Writing Award 2010 Best Review: The Erasure of Rhythm: Brendan Fernandes’ Relay League

Review by Daniel Schnee

I first spotted Relay League in a Tuesday twilight while waiting to cross the bus loop from York Lanes.  My first reaction was silent inner joy. I knew nothing of its circumstances, only its crimson and yellow neon glow, a small beacon reminiscent of the screaming rainbow of beer ads and Coke signs that lit my wild evenings spent on Japanese streets searching for green drinks, and all the other wild prizes of their popular economy. Neon mon amour, my Pavlovian trigger – I get eager to stop thought and start eating. But the reality of Relay League is of a different order.

Is this art? The work is a triptych of three ‘vitrines’, three glass-front alcoves overlooking the York Commons from the recesses of the Accolade East building. At first glance at twilight, the work seems to be three light-based installations separated by several feet, each possibly by separate artists. The third vitrine in particular appears to contain some kind of blinking neon Mexican wrestling mask or stylized image of a robot from no particular Japanese animation. Its flickering outline and left eye leave the impression that, like some minor beer sign in the corner of a blues bar, it suffers from some unknown electric disease that keeps it from staying fully lit – a malady it shares with the digital screen and video imaging system that precede it.

So we ’see’ the work, marvel at its effect, and continue on our way, secure in the knowledge that we have ’seen’ it. But in doing so we have made a decision that has eliminated or “erased” the work’s internal procedures. We have effectively ‘unseen’ its connotations by seeing what it denotes, some cleverly lit screens and a neon face. In that state its voice, its procedural signals; its rhythms have both literally and figuratively gone unnoticed. On further inspection, the “random flickering” of the neon conceals in plain sight a clever asymmetry; the sequence of long and short flashes that make up the SOS signal, which each part of the work cleverly contains. What is easily assumed to be my aforementioned electric disease turns out to be a series of long and short flashes out of phase with each other, yet clearly sequenced if one counts the number and series.

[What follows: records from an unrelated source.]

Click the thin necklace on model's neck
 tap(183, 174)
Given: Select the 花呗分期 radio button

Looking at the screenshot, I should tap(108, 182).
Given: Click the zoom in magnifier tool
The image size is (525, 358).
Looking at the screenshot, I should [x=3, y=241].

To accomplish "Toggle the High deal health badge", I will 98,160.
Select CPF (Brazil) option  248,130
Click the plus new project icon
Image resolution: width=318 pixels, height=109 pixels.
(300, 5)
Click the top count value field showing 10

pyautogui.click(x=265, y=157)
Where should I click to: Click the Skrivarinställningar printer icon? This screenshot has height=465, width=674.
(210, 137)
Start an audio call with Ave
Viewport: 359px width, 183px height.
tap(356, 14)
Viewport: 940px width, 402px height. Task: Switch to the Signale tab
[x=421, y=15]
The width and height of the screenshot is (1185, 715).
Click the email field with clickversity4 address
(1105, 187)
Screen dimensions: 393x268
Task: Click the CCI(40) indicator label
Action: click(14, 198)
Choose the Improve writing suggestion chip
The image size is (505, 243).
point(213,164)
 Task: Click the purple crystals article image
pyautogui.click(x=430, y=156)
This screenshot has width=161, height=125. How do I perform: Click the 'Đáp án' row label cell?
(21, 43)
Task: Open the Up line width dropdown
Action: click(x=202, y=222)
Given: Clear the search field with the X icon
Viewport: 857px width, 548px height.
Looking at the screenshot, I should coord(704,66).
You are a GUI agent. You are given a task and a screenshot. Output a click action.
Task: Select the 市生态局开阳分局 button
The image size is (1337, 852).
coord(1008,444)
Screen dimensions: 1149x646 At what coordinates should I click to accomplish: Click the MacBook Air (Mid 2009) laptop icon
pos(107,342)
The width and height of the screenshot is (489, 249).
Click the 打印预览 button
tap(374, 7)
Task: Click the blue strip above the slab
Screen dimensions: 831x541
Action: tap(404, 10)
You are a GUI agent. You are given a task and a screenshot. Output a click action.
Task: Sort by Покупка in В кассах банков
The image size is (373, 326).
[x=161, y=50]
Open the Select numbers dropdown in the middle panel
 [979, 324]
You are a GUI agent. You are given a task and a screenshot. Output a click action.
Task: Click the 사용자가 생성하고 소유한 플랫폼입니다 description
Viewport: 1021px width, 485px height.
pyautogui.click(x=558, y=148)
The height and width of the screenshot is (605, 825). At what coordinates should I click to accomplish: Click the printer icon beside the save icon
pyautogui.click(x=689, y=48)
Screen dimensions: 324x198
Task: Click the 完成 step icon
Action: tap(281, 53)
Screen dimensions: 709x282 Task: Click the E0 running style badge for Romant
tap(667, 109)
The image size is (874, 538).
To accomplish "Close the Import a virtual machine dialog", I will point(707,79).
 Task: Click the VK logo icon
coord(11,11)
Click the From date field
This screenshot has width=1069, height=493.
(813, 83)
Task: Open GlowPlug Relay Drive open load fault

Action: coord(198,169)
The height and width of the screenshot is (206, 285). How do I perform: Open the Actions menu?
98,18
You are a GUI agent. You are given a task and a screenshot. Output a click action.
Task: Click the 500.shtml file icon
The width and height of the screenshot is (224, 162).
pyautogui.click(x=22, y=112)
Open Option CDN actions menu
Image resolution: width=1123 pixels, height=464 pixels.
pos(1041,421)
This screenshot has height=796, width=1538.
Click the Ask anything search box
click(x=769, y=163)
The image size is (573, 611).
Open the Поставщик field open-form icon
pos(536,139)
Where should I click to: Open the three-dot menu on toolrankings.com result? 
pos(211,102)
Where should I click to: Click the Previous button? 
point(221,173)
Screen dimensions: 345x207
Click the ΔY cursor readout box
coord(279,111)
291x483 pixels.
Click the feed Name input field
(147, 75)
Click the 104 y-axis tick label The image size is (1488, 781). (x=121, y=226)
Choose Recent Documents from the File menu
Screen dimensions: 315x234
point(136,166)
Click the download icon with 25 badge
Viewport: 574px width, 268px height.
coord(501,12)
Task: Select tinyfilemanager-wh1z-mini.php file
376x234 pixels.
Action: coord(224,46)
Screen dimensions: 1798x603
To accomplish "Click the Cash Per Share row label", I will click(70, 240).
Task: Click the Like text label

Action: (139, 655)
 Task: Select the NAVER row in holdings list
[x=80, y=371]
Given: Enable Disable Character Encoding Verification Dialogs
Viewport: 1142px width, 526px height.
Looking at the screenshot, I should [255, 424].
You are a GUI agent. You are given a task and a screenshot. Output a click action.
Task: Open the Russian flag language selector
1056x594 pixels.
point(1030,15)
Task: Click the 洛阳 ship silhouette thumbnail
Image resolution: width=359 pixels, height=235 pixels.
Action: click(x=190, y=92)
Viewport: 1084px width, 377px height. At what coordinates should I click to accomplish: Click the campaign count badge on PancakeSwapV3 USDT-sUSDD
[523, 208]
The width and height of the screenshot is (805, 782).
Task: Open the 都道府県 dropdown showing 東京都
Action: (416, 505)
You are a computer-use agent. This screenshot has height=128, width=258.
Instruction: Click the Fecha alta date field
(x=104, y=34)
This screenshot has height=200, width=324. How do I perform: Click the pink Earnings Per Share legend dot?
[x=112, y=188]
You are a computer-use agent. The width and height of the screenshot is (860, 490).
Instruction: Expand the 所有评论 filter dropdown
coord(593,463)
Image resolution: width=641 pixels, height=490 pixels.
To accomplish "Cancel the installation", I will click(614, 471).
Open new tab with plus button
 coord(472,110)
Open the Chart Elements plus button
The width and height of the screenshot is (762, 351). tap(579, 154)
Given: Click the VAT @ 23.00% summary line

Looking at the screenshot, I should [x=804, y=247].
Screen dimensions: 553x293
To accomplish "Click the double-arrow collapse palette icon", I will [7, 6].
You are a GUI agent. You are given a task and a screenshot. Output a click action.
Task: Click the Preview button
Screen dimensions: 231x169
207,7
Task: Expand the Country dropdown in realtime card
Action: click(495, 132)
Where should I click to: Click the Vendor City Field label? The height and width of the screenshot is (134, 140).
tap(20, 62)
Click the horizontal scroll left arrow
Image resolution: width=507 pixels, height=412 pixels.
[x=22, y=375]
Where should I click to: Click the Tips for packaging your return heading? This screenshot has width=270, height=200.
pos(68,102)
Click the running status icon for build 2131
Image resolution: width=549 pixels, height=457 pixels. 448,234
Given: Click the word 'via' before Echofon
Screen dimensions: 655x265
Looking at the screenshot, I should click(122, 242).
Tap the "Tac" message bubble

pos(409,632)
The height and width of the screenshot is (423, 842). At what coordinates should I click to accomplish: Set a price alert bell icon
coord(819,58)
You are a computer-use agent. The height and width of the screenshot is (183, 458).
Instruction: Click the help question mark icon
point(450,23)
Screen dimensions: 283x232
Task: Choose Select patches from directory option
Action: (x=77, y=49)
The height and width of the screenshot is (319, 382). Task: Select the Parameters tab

Are we to understand this work as representative of significant chaos within a formal system (an assassin’s hymn?), or a postmodern jape? The third vitrine glows bright – reminding me of a trendy restaurant sign in an Osaka suburb or some kind of dystopian Hello Kitty vampire icon, or am I just dreaming? The rhythm of the signal is lost in the joy of consuming its heady light – all dangerous code-matter diluted by the red sugar that sweetens the evening scene.

This is art. It has made me dream, think, erase, become hungry, become uneasy – undone my ignorance. No, this is great art and it is on display at the York University Art Gallery from now until June 6th, 2010.